(Data to examine begins)

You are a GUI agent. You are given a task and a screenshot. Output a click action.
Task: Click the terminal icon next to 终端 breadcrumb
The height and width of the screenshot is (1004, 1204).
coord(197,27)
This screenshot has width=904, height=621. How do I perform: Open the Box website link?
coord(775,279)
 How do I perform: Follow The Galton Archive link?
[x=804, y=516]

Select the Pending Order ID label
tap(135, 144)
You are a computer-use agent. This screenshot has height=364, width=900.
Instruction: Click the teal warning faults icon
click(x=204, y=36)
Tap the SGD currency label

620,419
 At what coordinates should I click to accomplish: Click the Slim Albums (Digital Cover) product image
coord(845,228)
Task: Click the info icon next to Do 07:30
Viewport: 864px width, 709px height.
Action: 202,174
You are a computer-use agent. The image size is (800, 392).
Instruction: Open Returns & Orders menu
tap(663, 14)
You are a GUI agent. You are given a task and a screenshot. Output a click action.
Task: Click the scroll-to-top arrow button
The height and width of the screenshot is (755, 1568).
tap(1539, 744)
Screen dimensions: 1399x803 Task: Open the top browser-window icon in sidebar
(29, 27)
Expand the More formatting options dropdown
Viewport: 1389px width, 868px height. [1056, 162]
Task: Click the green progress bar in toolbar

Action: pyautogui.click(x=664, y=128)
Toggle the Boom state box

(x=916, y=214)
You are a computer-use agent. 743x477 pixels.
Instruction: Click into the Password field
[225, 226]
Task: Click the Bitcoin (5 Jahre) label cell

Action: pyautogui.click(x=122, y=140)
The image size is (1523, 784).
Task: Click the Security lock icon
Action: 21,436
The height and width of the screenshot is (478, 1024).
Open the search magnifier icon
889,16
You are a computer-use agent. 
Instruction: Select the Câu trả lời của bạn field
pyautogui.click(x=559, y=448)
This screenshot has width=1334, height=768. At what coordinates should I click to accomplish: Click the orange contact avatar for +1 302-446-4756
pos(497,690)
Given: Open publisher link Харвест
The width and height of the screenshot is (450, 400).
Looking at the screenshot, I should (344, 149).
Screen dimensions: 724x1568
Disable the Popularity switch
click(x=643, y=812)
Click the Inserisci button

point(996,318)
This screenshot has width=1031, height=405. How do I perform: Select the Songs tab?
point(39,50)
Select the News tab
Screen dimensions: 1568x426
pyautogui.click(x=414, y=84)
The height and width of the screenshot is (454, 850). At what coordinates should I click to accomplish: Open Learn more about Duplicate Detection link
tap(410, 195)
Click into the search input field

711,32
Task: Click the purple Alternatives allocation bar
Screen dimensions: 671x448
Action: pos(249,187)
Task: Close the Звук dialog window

(Data to examine ends)

# Task brief:
For this exercise, write all the records out again exactly.

# Exercise output:
You are a GUI agent. You are given a task and a screenshot. Output a click action.
Task: Click the terminal icon next to 终端 breadcrumb
The height and width of the screenshot is (1004, 1204).
coord(197,27)
This screenshot has width=904, height=621. How do I perform: Open the Box website link?
coord(775,279)
 How do I perform: Follow The Galton Archive link?
[x=804, y=516]

Select the Pending Order ID label
tap(135, 144)
You are a computer-use agent. This screenshot has height=364, width=900.
Instruction: Click the teal warning faults icon
click(x=204, y=36)
Tap the SGD currency label

620,419
 At what coordinates should I click to accomplish: Click the Slim Albums (Digital Cover) product image
coord(845,228)
Task: Click the info icon next to Do 07:30
Viewport: 864px width, 709px height.
Action: 202,174
You are a computer-use agent. The image size is (800, 392).
Instruction: Open Returns & Orders menu
tap(663, 14)
You are a GUI agent. You are given a task and a screenshot. Output a click action.
Task: Click the scroll-to-top arrow button
The height and width of the screenshot is (755, 1568).
tap(1539, 744)
Screen dimensions: 1399x803 Task: Open the top browser-window icon in sidebar
(29, 27)
Expand the More formatting options dropdown
Viewport: 1389px width, 868px height. [1056, 162]
Task: Click the green progress bar in toolbar

Action: pyautogui.click(x=664, y=128)
Toggle the Boom state box

(x=916, y=214)
You are a computer-use agent. 743x477 pixels.
Instruction: Click into the Password field
[225, 226]
Task: Click the Bitcoin (5 Jahre) label cell

Action: pyautogui.click(x=122, y=140)
The image size is (1523, 784).
Task: Click the Security lock icon
Action: 21,436
The height and width of the screenshot is (478, 1024).
Open the search magnifier icon
889,16
You are a computer-use agent. 
Instruction: Select the Câu trả lời của bạn field
pyautogui.click(x=559, y=448)
This screenshot has width=1334, height=768. At what coordinates should I click to accomplish: Click the orange contact avatar for +1 302-446-4756
pos(497,690)
Given: Open publisher link Харвест
The width and height of the screenshot is (450, 400).
Looking at the screenshot, I should (344, 149).
Screen dimensions: 724x1568
Disable the Popularity switch
click(x=643, y=812)
Click the Inserisci button

point(996,318)
This screenshot has width=1031, height=405. How do I perform: Select the Songs tab?
point(39,50)
Select the News tab
Screen dimensions: 1568x426
pyautogui.click(x=414, y=84)
The height and width of the screenshot is (454, 850). At what coordinates should I click to accomplish: Open Learn more about Duplicate Detection link
tap(410, 195)
Click into the search input field

711,32
Task: Click the purple Alternatives allocation bar
Screen dimensions: 671x448
Action: pos(249,187)
Task: Close the Звук dialog window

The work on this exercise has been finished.